» **WORK INSTRUCTIONS**: Reproduce the part of the material that opens with the line containing "This screenshot has width=650, height=365." and closes with the line containing "[x=426, y=610]", putting "reply" in place of "comment" and changing nothing else. Leave the pictures out of your answer.

# # # #

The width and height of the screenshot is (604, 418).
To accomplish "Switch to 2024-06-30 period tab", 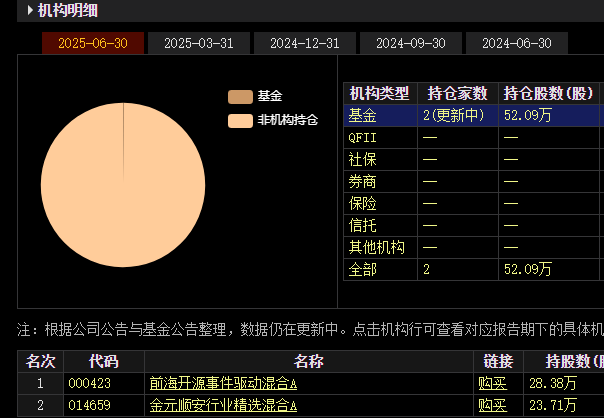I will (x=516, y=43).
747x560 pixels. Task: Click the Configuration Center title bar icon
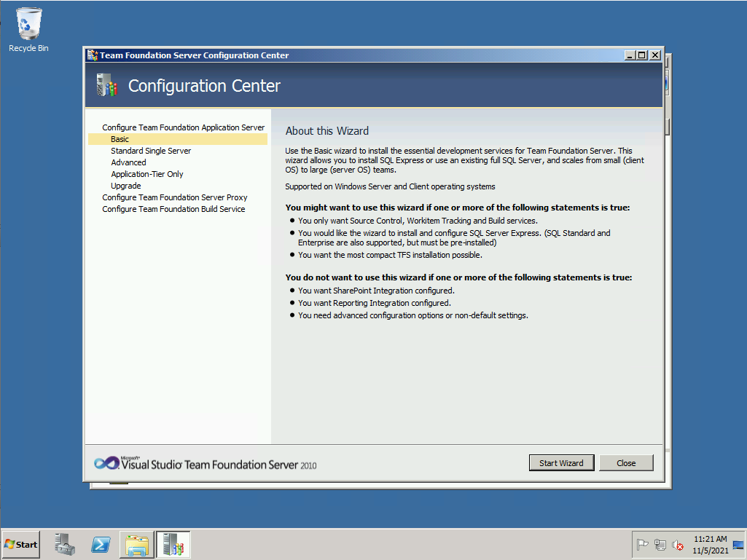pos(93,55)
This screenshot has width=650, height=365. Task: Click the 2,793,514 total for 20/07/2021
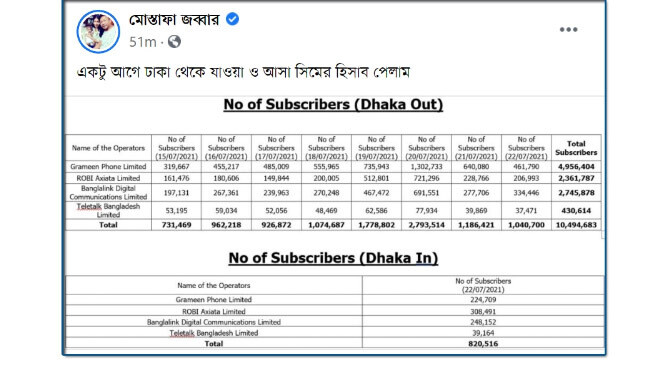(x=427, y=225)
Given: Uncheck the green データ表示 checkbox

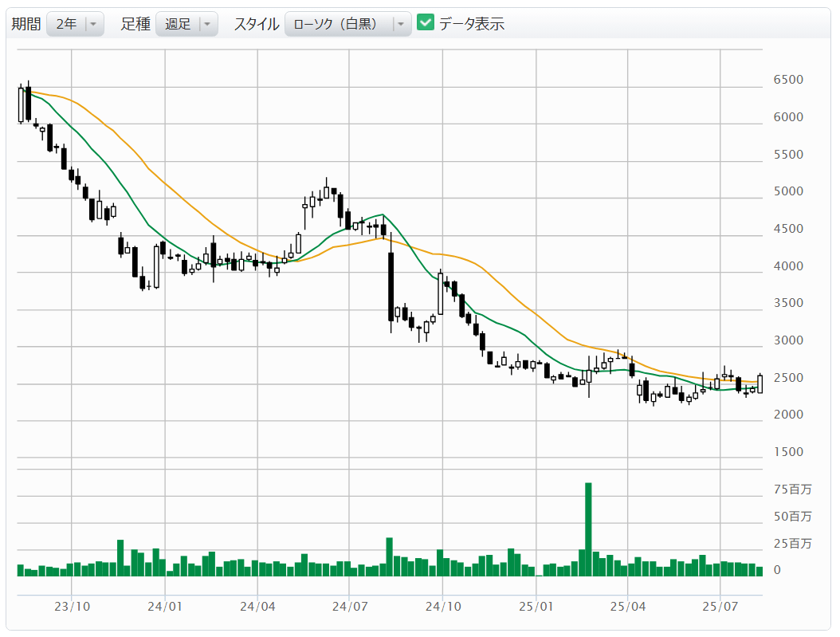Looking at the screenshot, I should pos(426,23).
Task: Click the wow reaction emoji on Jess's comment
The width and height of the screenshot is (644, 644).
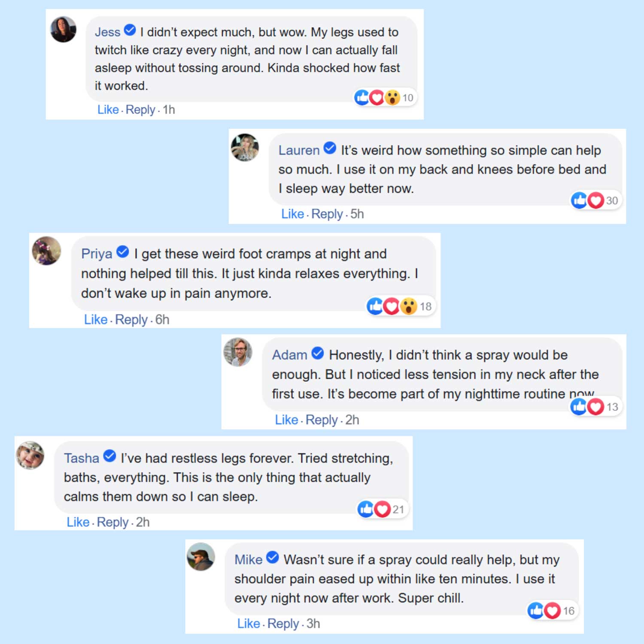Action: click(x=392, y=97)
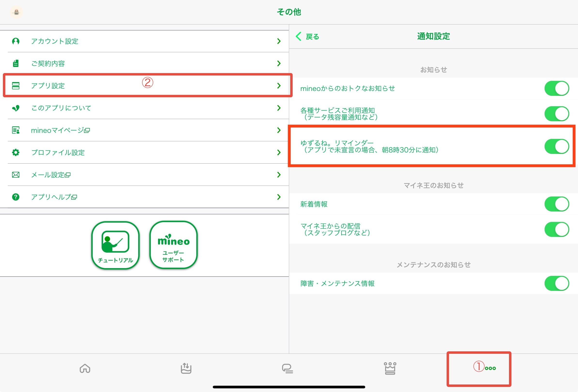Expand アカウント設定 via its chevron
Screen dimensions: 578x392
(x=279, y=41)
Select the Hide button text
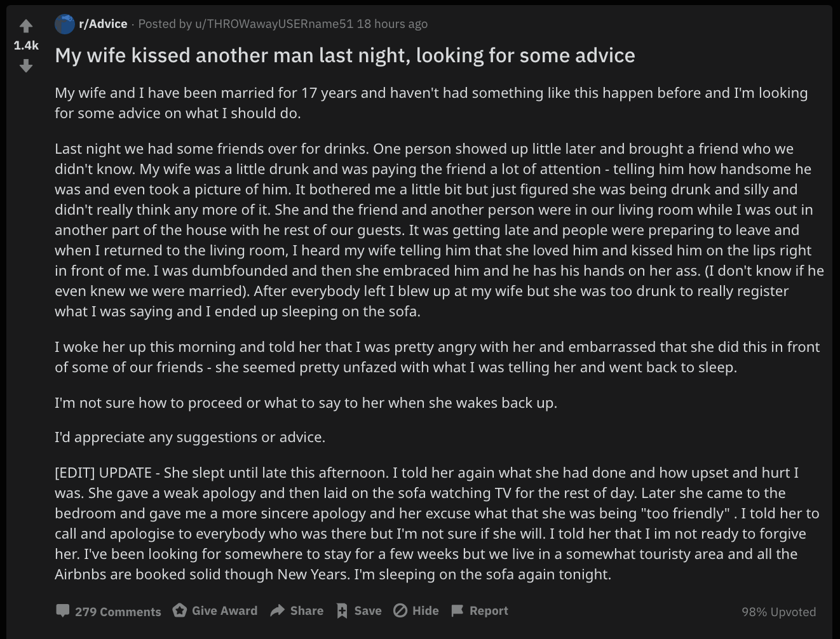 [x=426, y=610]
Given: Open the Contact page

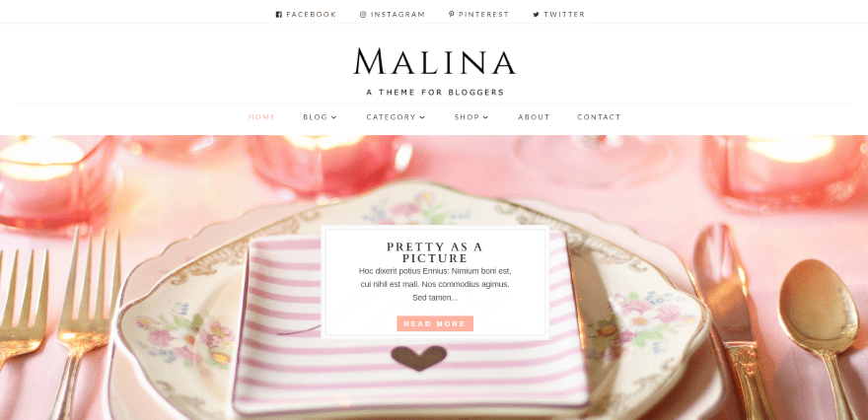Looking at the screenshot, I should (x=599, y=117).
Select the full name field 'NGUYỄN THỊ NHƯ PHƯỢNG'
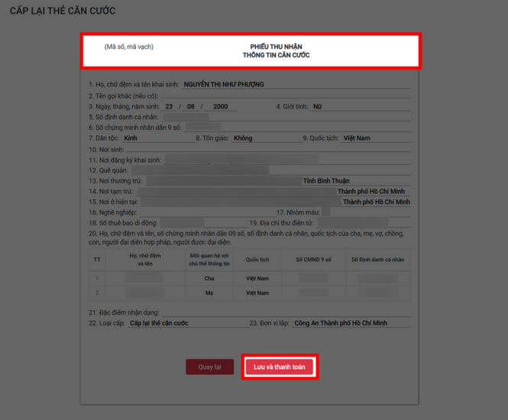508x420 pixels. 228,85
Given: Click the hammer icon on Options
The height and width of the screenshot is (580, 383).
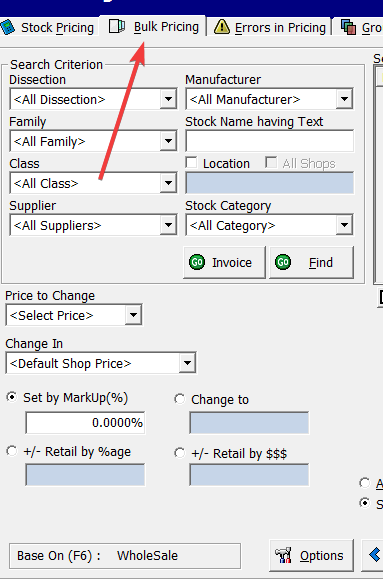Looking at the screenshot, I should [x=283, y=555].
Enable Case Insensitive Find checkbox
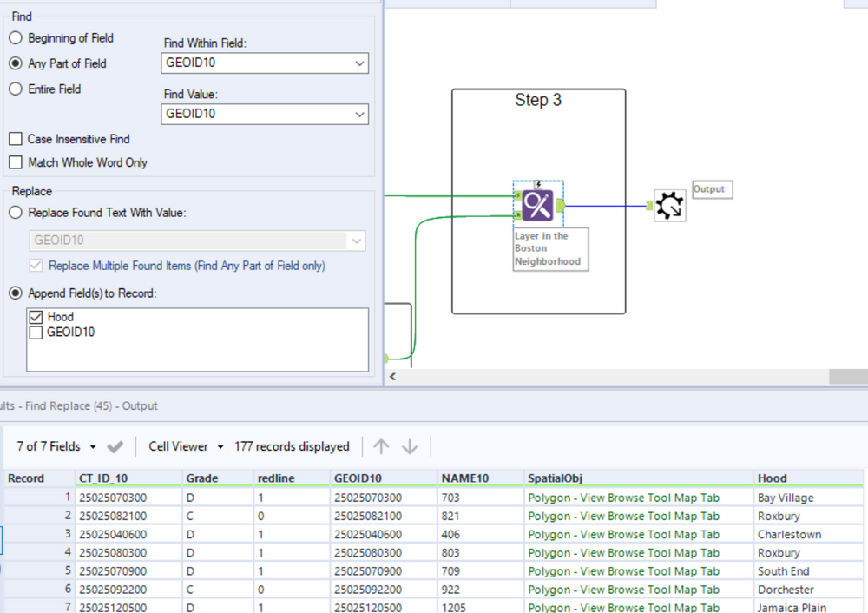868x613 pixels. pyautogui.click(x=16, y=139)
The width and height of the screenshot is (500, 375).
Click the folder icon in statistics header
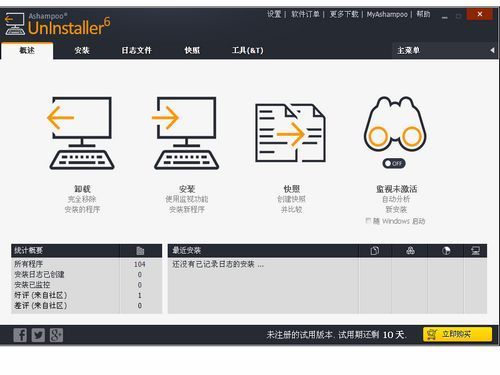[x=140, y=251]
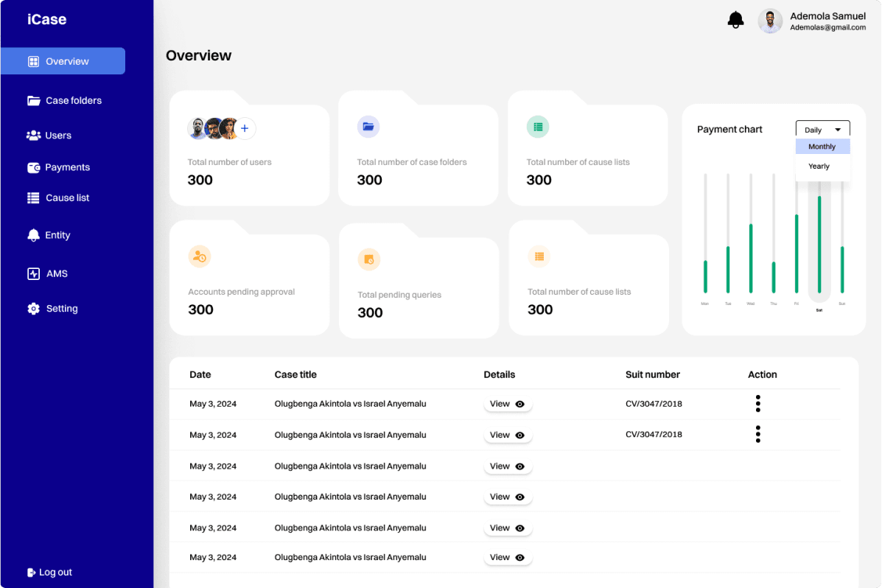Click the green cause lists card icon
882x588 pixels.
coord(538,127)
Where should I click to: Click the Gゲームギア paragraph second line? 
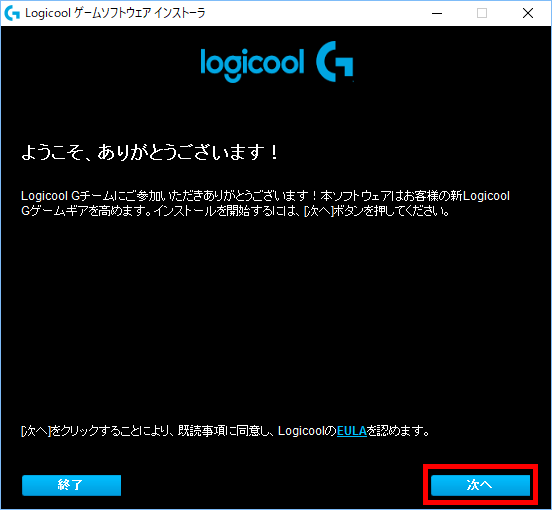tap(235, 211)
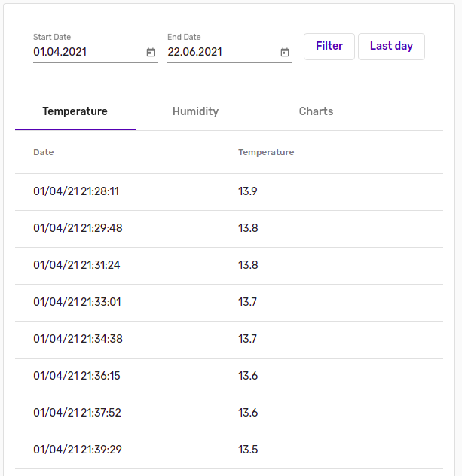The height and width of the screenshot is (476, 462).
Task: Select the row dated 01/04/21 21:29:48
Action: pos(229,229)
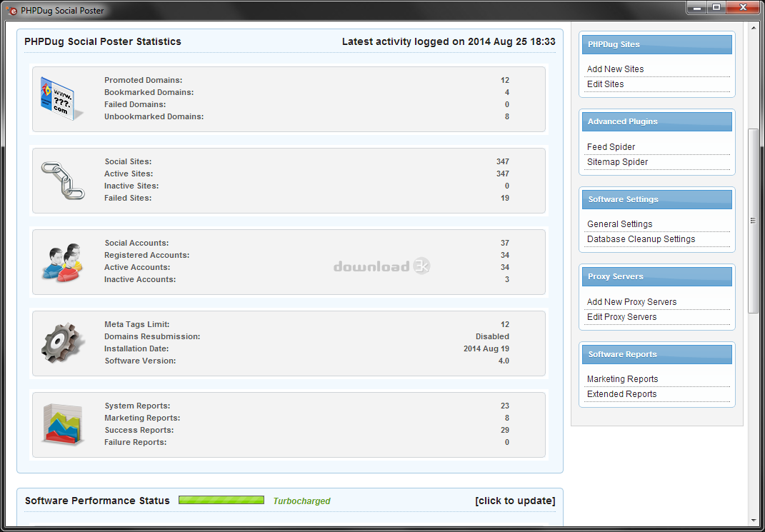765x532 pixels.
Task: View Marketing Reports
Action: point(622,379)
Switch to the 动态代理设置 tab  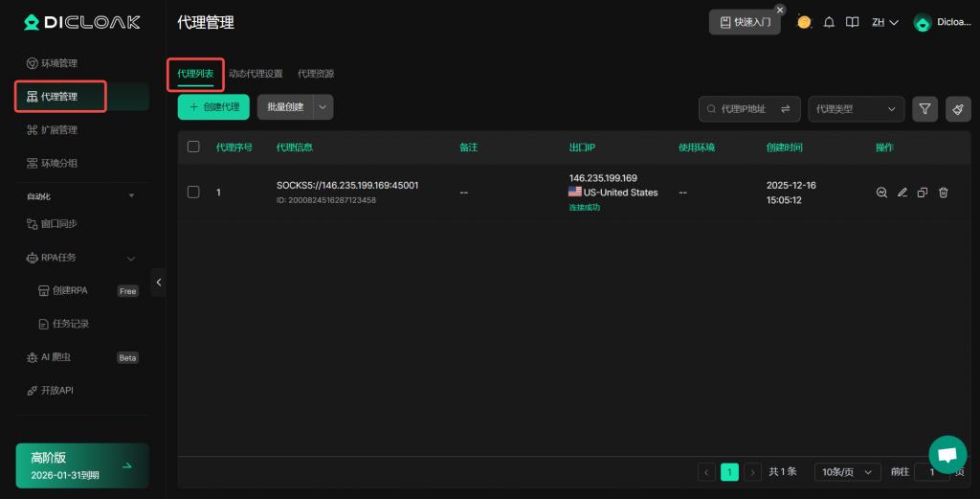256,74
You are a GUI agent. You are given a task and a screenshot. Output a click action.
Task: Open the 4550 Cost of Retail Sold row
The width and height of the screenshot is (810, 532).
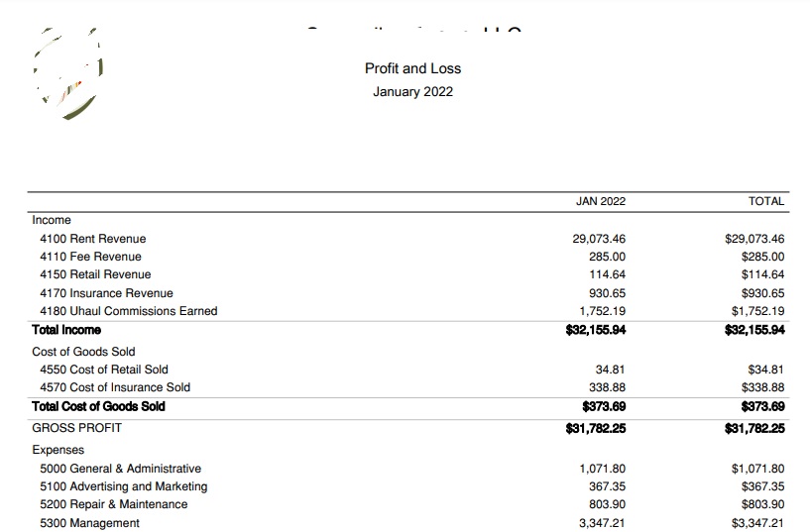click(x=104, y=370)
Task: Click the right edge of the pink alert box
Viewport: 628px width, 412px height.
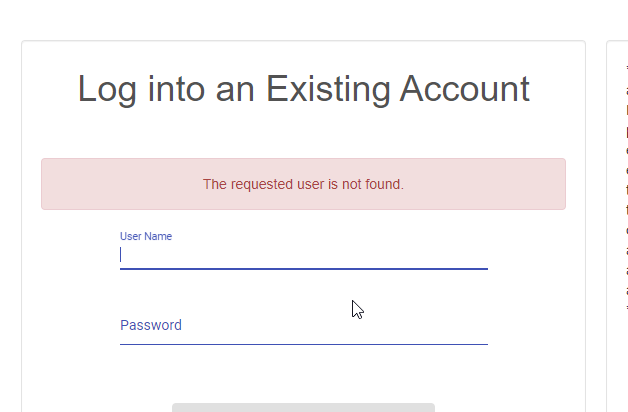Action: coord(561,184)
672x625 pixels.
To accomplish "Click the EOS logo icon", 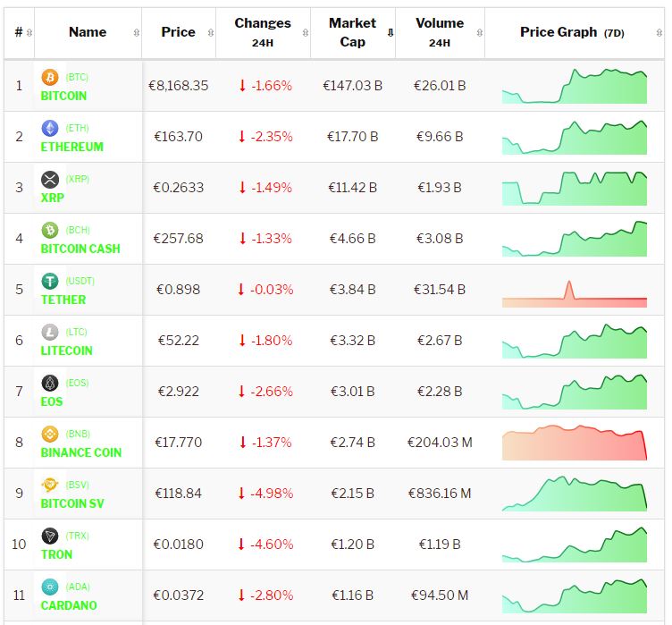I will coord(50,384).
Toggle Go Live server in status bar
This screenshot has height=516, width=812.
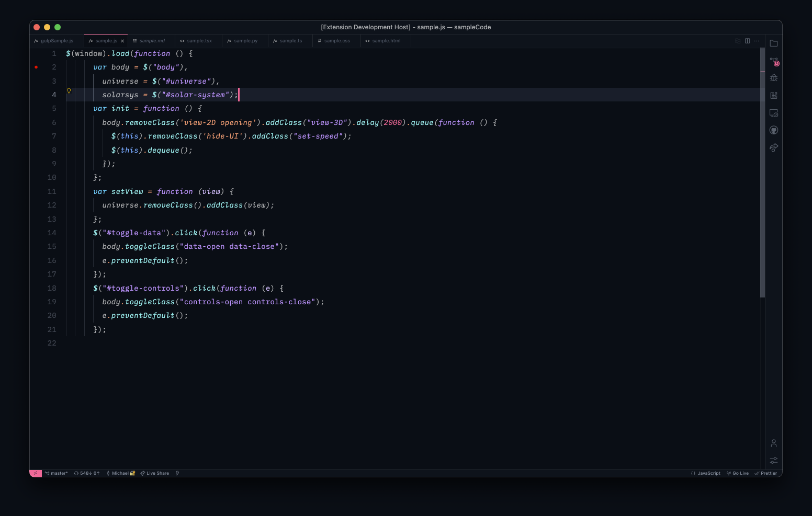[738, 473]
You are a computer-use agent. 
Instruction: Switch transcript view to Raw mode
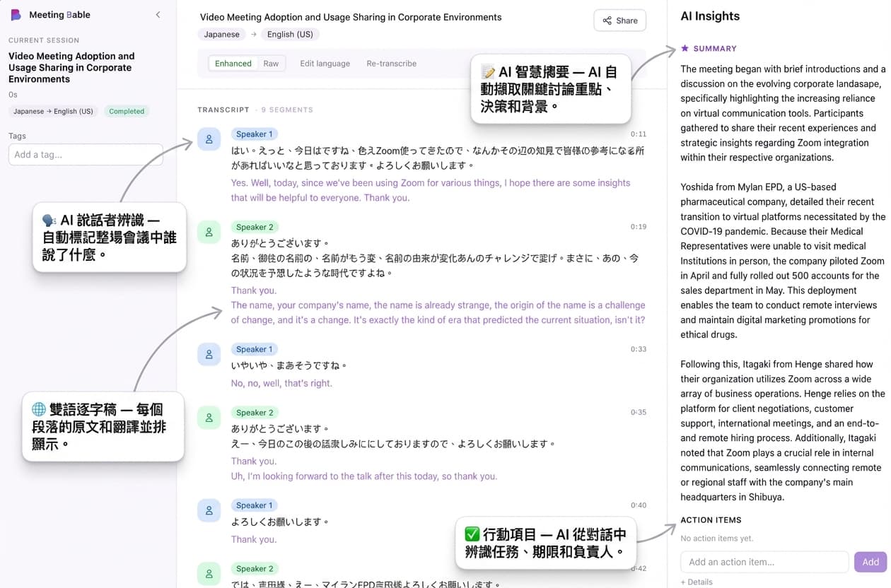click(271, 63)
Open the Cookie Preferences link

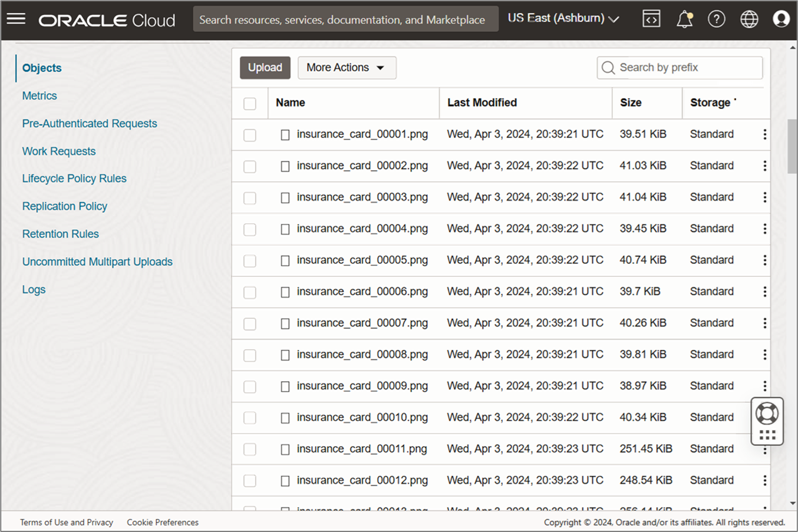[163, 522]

# # # #

» **FINAL RESULT**:
This screenshot has width=650, height=365. Task: Click the 2,793,514 total for 20/07/2021
(x=427, y=225)
Given: Uncheck the green データ表示 checkbox

Looking at the screenshot, I should pos(426,23).
Task: Click the wow reaction emoji on Jess's reply
The width and height of the screenshot is (644, 644).
Action: click(x=392, y=97)
Expand アカウント設定 via its chevron
Screen dimensions: 578x392
(x=279, y=41)
Select the Hide button text
 [x=426, y=610]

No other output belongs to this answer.